Photoperiodism is the mechanism plants use to sense the seasons, which allows them to time important developmental events like flowering. This biological response is dictated by the relative lengths of the light and dark periods within a 24-hour cycle. Short-day plants (SDPs) are those that initiate flowering when the days become short, which corresponds naturally to the late summer and fall seasons.
The Critical Role of Night Length
The name “short-day plant” is actually misleading because the true trigger for flowering is not the short duration of light, but rather the continuous, uninterrupted duration of darkness. These plants must experience a night that exceeds a specific time frame, known as the critical night length. This required dark period can vary significantly, but it often needs to be 12 to 14 hours long or more, depending on the plant species.

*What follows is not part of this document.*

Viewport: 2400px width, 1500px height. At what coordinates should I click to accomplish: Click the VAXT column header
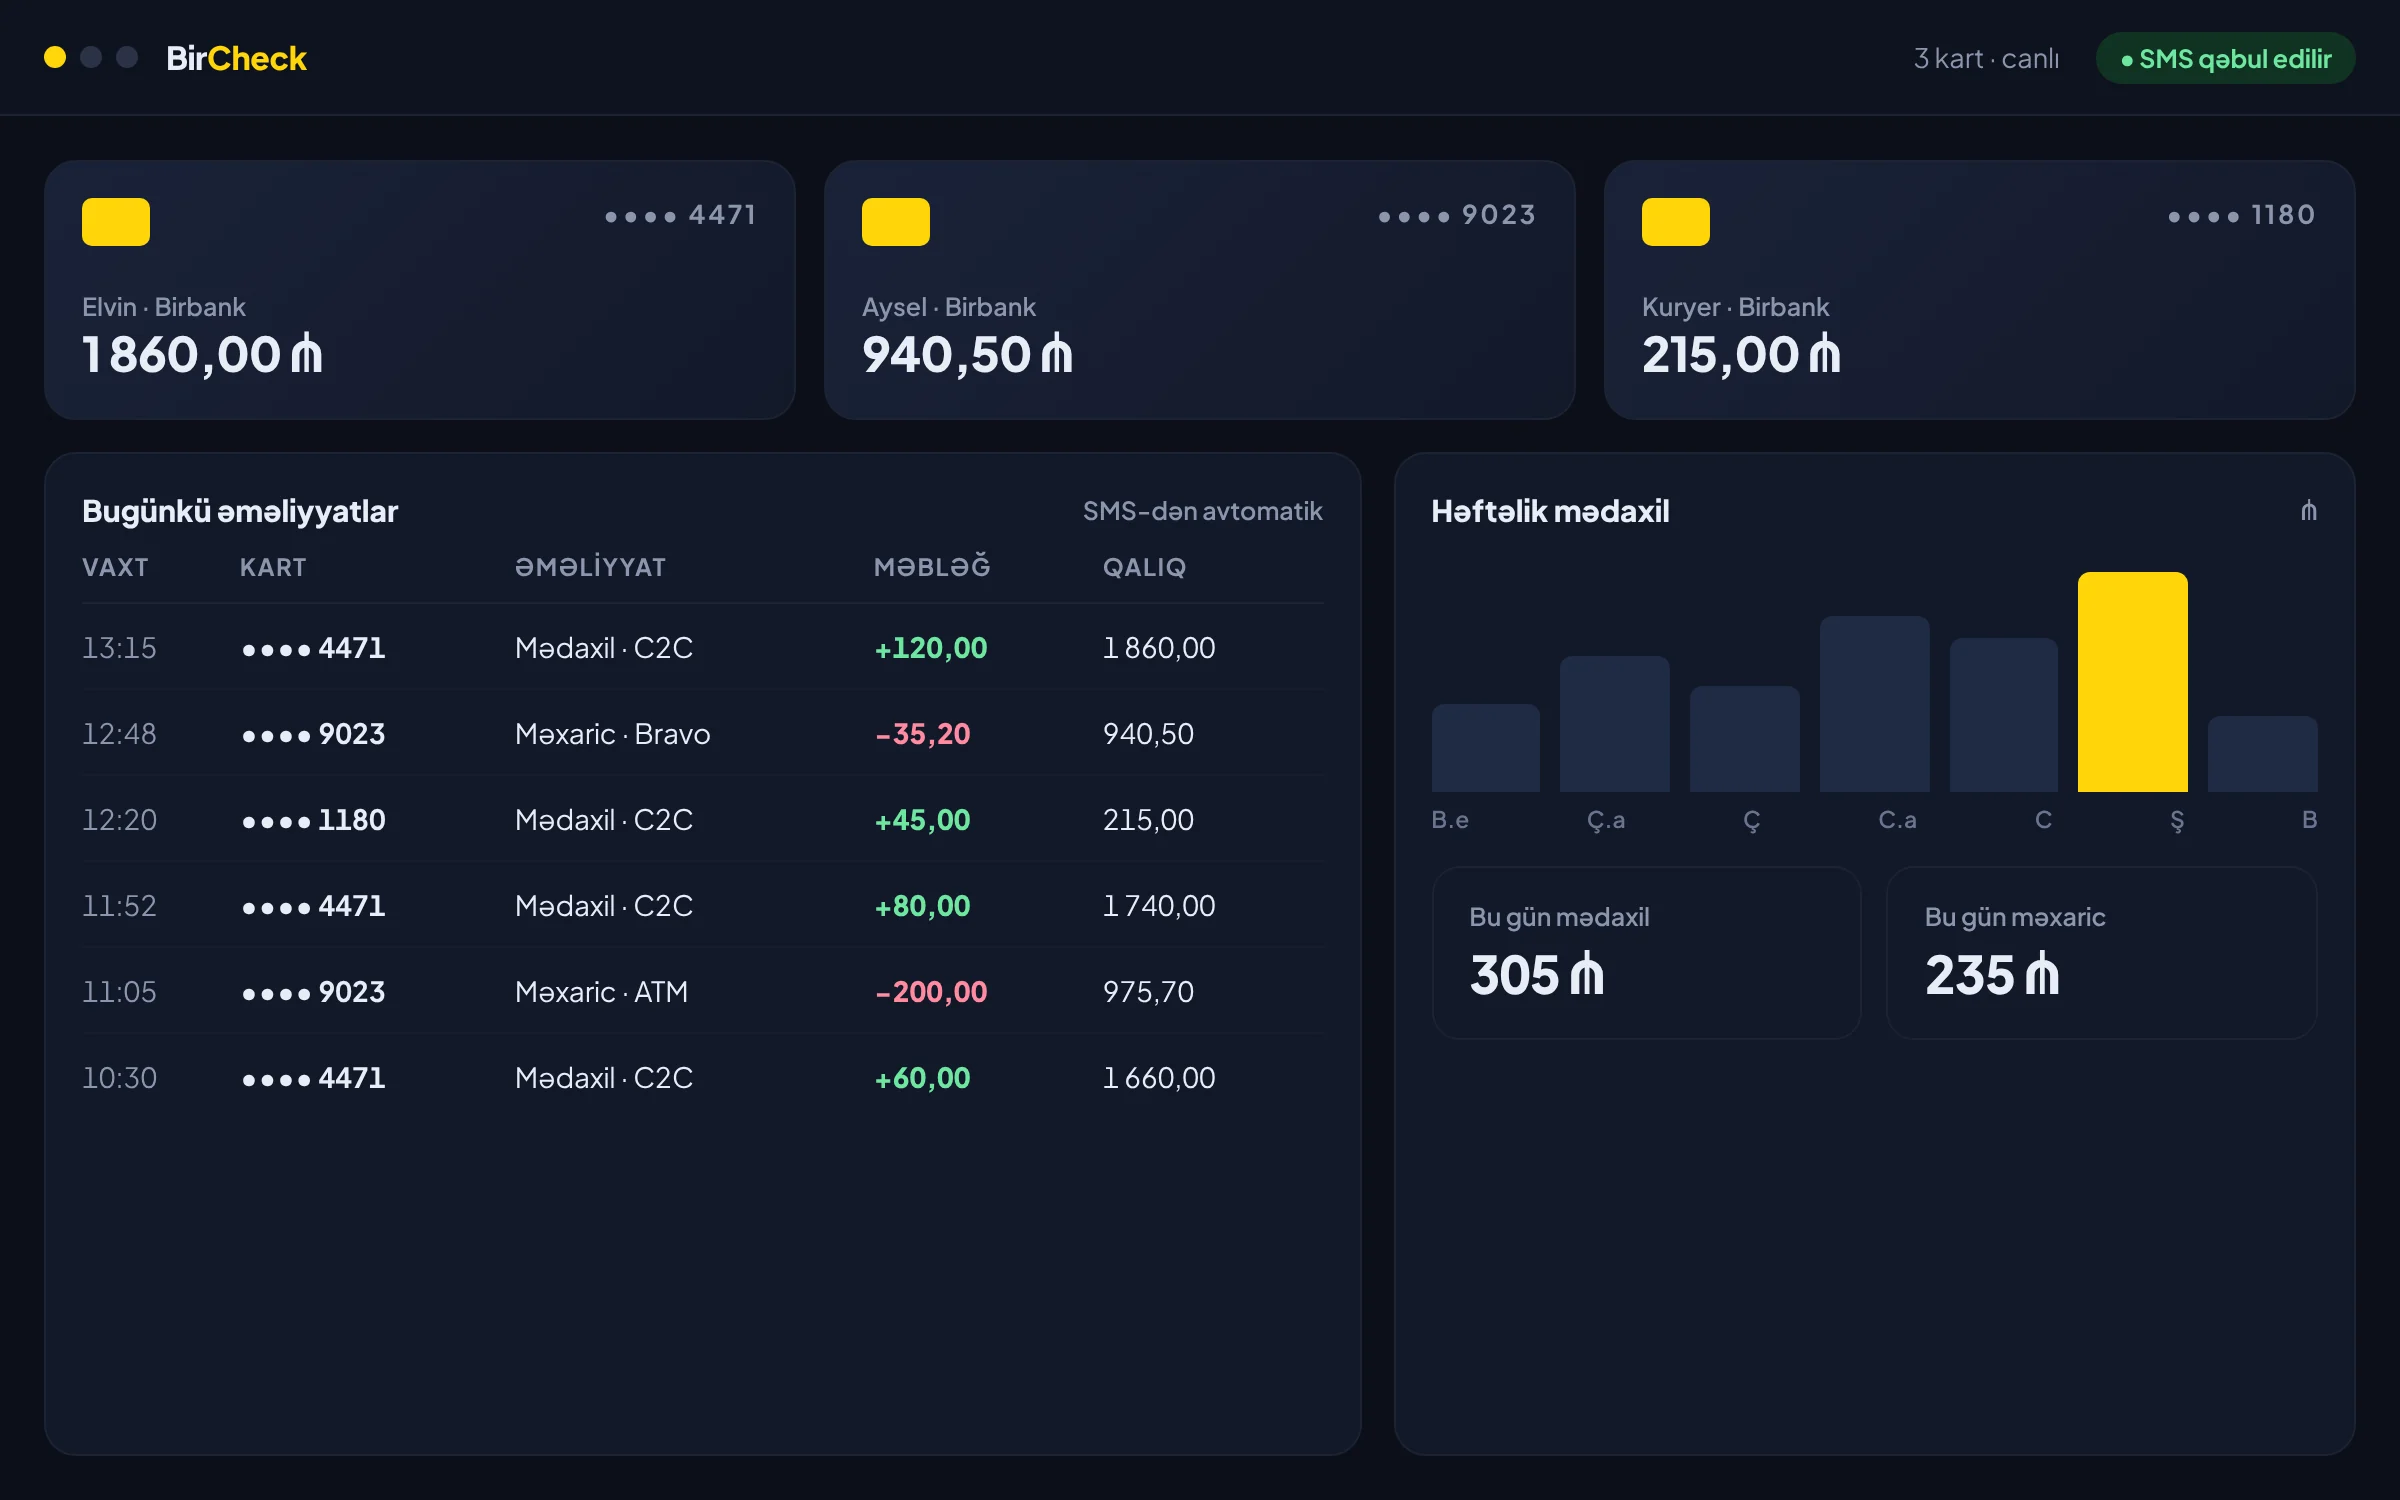coord(115,567)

If the long night is interrupted by even a brief flash of light, the timing mechanism is reset. An interruption as short as a few minutes of artificial light, such as from a streetlamp or a window, can prevent the plant from flowering completely. If the dark period is continuous and long enough to surpass the critical night length, the signal for flowering is produced. This requirement is why growers can manipulate the flowering of SDPs, such as chrysanthemums and poinsettias, by artificially extending the period of darkness.
The Biological Mechanism of Flowering
Plants measure the length of darkness using a light-sensing protein pigment system called phytochrome. This system acts as a biological switch, existing in two interconvertible forms: Pr and Pfr. The Pr form absorbs red light and is rapidly converted into the Pfr form during the day.
The Pfr form is the biologically active state of the pigment, and it is inhibitory to flowering in short-day plants. During the long, uninterrupted night, the Pfr form slowly and steadily converts back into the inactive Pr form. Only when the concentration of Pfr drops below a certain low threshold, indicating that the night was long enough, is the flowering process initiated.
Once the critical night length is met and the phytochrome switch is flipped, a mobile signal molecule is synthesized, primarily in the leaves. This signal, historically referred to as florigen, is a protein that travels from the leaves through the plant’s vascular system to the shoot apical meristem. Upon reaching the meristem, this protein induces the genetic and structural changes necessary for the formation of a flower bud.
Comparing Short-Day Plants to Other Types
Long-day plants (LDPs) are essentially the opposite of SDPs, as they require a light period longer than a critical threshold to flower. For LDPs, which typically bloom in late spring and summer, a short night is the necessary trigger for reproduction. Examples of LDPs include many common garden vegetables like spinach, lettuce, and radishes, which flower when the days are longest. These plants use the same phytochrome system, but the genetic response to the Pfr level is reversed. For LDPs, a high level of the active Pfr form of phytochrome, maintained by long daylight exposure, actually promotes flowering.
The third group is known as day-neutral plants (DNPs), which do not rely on the length of the light or dark period to initiate flowering. DNPs flower once they have reached a certain stage of maturity or when other environmental factors are met, such as adequate moisture or temperature. Corn, tomatoes, and cucumbers are common examples of day-neutral plants.
Short-day plants like rice and soybeans flower as days shorten, while LDPs like oats and clover flower when days lengthen. Day-neutral plants possess a photoperiodic mechanism that is essentially uncoupled from the flowering signal.